This exploratory study set out to investigate the potential predictive ability of preadmission grades and various summative assessment results during a 6-year medical program, with the view to identifying “at-risk” students early and at different stages of their studies. Although we did not find the “smoking gun,” ie, a single predictor of long-term student performance, we believe that this study has highlighted a number of important issues in terms of admission criteria, curriculum components that require attention, and possible remediation points during the 6-year program.
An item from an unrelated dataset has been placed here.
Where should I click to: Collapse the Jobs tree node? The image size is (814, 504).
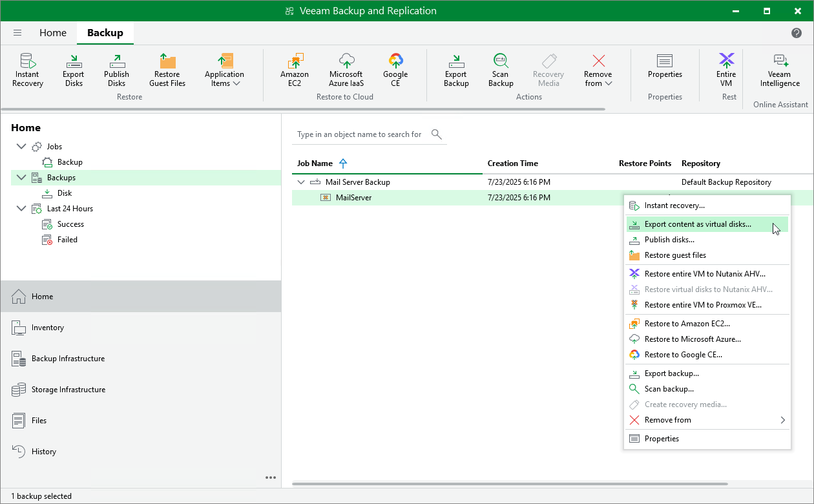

With regard to the predictive ability of preadmission grades (high school grade, English, Common Educational Proficiency Assessment), unlike some reports of the usefulness of the high school grade during medical studies and beyond,Citation2,Citation6,Citation19,Citation20 the present study found that the high school grade, a major Faculty of Medicine and Health Sciences admission criterion, is a poor predictor of performance, even in the short term. This may reflect the high school grade cutoff (>90%) and hence the low discriminatory power. Because there is evidence suggesting that premedical school science may be correlated with success at medical school,Citation1,Citation2 individual mathematics, biology, or other science grades may be more appropriate as potential predictors than the comprehensive high school grade.
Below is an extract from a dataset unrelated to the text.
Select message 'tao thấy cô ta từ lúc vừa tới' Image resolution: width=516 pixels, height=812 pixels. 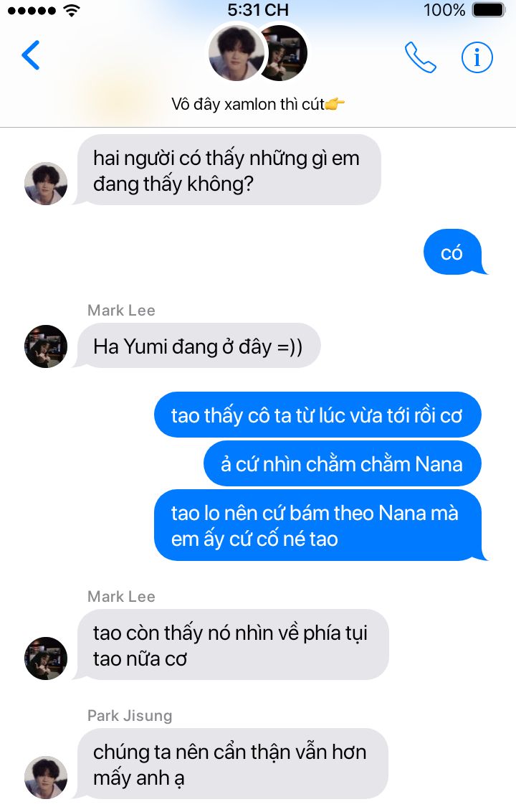coord(317,415)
The low correlation of English language scores with other grades was surprising, because much has been written about the difficulties of studying medicine as an English second language learner.Citation22Citation28 A recent study of the transferable skills of incoming Faculty of Medicine and Health Sciences medical students who were followed up a year later, suggest that language is a barrier to academic achievement.Citation29 Like the high school grade, the low predictability of English and future performance may lie in its poor discriminatory power because applicants generally just meet the minimum requirement (500 for TOEFL, 5 for the International English Language Testing System). Notwithstanding this result, we believe that English language proficiency does influence success in the early years of medical studies. The next step is to consider the predictive ability of different components of the International English Language Testing System (ie, listening, speaking, reading, writing).

Because it is unlikely that United Arab Emirates secondary schooling will be standardized in the foreseeable future, alternative selection criteria need to be considered. Admission tests, such as the Medical College Admission Test, which probably offer greater objectivity than the high school grade, are regularly used elsewhere in the admission process. Although Lynch et al found that the UK Clinical Aptitude Test failed to predict year 1 performance at two medical schools,Citation10 the US Medical College Admission Test predicted performance in all three US Medical Licensing Examination steps.Citation21 In the early years of the Faculty of Medicine and Health Sciences medical program (ie, in the 1990s), Abdulrazzaq et al found that the grade point average, a measure of overall medical school performance, was significantly correlated with an admission test.Citation3 In recent years, the Faculty of Medicine and Health Sciences admission process has included a Medical College Admission Test-type examination but, because the results are not archived electronically, they could not be used for this study.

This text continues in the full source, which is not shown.